Collected data:

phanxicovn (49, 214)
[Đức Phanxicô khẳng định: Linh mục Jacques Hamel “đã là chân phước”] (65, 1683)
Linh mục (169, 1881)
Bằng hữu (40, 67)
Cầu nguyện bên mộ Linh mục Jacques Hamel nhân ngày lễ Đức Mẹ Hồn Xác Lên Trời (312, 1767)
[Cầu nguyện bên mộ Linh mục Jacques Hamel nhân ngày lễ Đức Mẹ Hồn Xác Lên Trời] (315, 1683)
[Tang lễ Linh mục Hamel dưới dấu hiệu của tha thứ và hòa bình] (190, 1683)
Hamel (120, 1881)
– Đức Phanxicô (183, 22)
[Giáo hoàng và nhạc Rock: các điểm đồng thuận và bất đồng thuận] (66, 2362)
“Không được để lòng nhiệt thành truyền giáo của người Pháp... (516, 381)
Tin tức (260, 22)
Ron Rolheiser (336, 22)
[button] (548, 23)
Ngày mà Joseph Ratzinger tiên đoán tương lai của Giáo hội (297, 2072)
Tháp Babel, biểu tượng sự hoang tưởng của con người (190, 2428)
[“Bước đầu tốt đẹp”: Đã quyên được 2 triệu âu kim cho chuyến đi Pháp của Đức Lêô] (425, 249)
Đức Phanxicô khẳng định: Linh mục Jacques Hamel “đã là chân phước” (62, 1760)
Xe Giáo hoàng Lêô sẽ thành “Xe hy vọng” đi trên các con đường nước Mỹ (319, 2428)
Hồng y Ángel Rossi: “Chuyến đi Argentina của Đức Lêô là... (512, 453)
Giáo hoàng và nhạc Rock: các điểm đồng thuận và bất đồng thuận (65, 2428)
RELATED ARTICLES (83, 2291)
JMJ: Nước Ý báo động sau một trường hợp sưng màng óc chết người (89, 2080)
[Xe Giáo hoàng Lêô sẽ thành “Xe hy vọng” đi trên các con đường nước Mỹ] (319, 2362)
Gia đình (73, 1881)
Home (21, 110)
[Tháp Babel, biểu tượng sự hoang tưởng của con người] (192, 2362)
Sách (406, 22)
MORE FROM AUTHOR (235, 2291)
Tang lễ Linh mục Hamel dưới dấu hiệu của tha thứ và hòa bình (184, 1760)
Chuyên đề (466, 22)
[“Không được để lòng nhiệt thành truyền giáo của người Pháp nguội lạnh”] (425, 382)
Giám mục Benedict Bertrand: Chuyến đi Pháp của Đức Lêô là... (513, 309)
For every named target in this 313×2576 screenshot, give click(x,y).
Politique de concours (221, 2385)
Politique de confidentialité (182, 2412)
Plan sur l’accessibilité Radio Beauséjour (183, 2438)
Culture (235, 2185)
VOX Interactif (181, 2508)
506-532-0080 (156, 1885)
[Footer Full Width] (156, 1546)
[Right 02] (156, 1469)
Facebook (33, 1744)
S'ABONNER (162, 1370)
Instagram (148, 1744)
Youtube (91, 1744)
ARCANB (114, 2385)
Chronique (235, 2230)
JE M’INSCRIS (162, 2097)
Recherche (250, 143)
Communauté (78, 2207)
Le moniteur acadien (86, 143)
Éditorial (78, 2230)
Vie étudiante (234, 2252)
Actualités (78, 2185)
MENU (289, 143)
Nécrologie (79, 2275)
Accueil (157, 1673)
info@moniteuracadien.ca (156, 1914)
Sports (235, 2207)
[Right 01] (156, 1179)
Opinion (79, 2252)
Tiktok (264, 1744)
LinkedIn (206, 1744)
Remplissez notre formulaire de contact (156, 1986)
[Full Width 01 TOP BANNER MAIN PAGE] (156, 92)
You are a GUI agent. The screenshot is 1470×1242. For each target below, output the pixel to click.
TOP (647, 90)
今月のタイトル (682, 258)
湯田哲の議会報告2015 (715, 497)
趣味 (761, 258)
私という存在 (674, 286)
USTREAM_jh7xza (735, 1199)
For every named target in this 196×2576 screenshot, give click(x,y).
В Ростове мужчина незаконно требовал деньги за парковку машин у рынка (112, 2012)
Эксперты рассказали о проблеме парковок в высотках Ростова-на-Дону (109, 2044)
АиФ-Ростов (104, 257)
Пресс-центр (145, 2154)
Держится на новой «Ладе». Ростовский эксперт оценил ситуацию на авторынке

Work required: Starting at the line above that contains "MENU (289, 143)", repeat each line exactly up to and including the line that contains "В Ростове мужчина", and stop there.

Written response:
MENU (289, 143)
Nécrologie (79, 2275)
Accueil (157, 1673)
info@moniteuracadien.ca (156, 1914)
Sports (235, 2207)
[Right 01] (156, 1179)
Opinion (79, 2252)
Tiktok (264, 1744)
LinkedIn (206, 1744)
Remplissez notre formulaire de contact (156, 1986)
[Full Width 01 TOP BANNER MAIN PAGE] (156, 92)
You are a GUI agent. The screenshot is 1470×1242. For each target below, output the pixel to click.
TOP (647, 90)
今月のタイトル (682, 258)
湯田哲の議会報告2015 (715, 497)
趣味 (761, 258)
私という存在 (674, 286)
USTREAM_jh7xza (735, 1199)
For every named target in this 196×2576 screenshot, give click(x,y).
В Ростове мужчина незаконно требовал деньги за парковку машин у рынка (112, 2012)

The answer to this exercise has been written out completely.